Hiring patterns in the region remain balanced between internal promotions and external recruitment, with 47 internal and 45 external appointments in 2025. The selection lens has also widened, with boards placing greater weight on strategic range alongside financial expertise.
‘Companies want CFOs who can operate as strategic partners to the CEO’
‘Companies are looking for CFOs who can operate as strategic partners to the CEO, someone with sophisticated communication abilities to navigate complex regulatory environments while addressing activist investor concerns,’ Choy says. ‘Additionally, they must leverage emerging technologies to drive innovation.’
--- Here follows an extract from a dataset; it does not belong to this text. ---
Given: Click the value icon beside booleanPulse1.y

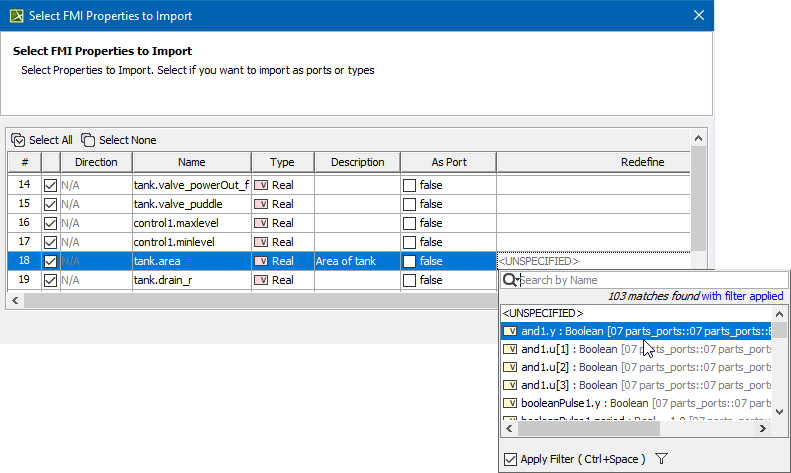Looking at the screenshot, I should 510,403.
In Asia Pacific’s many family-controlled listed companies, the ability to operate within layered ownership structures and build trust across stakeholder groups carries particular weight. Strong finance credentials remain important, but leadership, influence, adaptability and change management are now equally valued.
‘CFOs today are expected to lead not only through financial stewardship but also resilience, agility and the capacity to guide organisations in uncertain environments,’ says Yan Vermeulen, senior partner for South-East Asia at Odgers.
Succession planning
With a greater share of transitions now foreseeable, organisations have an opportunity to be more structured and proactive in how they plan CFO succession.
Many organisations are starting earlier, particularly when retirement signals are visible, and regularly updating the CFO success profile to reflect strategy, stakeholder expectations and risk conditions. Russell Reynolds’s global report recommends that boards maintain both ‘ready-now’ and ‘ready-soon’ candidates with clear development timelines, rather than relying on a single-name succession plan.
However, execution remains uneven across the region. Multinational corporations tend to have more formal succession processes, while founder-led and high-growth organisations often delay planning until a departure becomes imminent. ‘A significant proportion of organisations still lack formal CFO succession plans, even at scale,’ Yong says.
Boards are likely to become more selective about the finance leaders they appoint
Succession pipelines in Asia Pacific and globally are still frequently built around a more traditional CFO profile, even as the job demands a wider set of competencies. Companies should be widening development pathways beyond pure finance, rotating talent across functions and geographies, assigning visible transformation roles, and giving future leaders earlier exposure to boards and senior stakeholders.
Leadership bar rises
Looking ahead, CFO turnover in Asia Pacific is expected to remain elevated as the role continues to expand in scope and complexity. Boards are likely to become more selective about the finance leaders they appoint and more willing to act when there is a mismatch between the incumbent’s capabilities and the organisation’s strategic direction.
For finance professionals eyeing the top seat, the bar is rising. A credible strategic voice, cross-functional breadth and a track record of leading through uncertainty will increasingly separate candidates who are ready from those who are not. For boards, that means investing in succession planning now and planning transitions as carefully as appointments.
‘In Asia Pacific’s fast‑moving environment, the strongest transitions are those that are anticipated, not improvised,’ Yong says.